Lines before the one containing "Instruction: Switch to the Cookies tab" are to be left out; reproduce that line and all the rest of the entries exactly.

=== Dataset ===

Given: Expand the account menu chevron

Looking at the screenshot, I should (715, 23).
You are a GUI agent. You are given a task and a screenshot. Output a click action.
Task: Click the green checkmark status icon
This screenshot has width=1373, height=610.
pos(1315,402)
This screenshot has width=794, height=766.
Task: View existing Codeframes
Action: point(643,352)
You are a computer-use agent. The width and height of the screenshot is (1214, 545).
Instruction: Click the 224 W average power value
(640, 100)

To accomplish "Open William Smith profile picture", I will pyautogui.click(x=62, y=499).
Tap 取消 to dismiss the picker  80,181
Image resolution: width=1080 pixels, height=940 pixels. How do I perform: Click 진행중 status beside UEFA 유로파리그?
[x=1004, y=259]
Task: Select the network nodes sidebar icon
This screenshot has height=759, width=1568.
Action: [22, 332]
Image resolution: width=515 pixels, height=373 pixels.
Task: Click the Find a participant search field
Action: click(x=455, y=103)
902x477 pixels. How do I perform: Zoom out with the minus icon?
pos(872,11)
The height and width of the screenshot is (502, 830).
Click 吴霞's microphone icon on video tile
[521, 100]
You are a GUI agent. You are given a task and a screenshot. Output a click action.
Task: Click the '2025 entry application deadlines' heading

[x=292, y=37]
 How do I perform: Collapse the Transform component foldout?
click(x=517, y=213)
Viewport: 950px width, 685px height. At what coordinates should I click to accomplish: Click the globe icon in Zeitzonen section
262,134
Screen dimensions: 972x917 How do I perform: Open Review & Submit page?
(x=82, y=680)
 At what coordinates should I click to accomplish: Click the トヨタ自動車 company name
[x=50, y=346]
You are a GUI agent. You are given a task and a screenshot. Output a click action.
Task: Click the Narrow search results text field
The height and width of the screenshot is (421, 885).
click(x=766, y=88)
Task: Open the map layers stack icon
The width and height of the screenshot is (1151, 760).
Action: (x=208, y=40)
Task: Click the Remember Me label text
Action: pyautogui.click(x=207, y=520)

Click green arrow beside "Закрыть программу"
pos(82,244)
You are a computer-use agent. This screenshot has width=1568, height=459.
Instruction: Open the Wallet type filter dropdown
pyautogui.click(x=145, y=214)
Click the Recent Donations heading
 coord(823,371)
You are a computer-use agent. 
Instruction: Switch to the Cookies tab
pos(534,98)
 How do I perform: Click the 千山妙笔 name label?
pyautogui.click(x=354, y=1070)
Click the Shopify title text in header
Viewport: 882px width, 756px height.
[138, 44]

===

_Answer for the task_
Instruction: Switch to the Cookies tab
pos(534,98)
 How do I perform: Click the 千山妙笔 name label?
pyautogui.click(x=354, y=1070)
Click the Shopify title text in header
Viewport: 882px width, 756px height.
[138, 44]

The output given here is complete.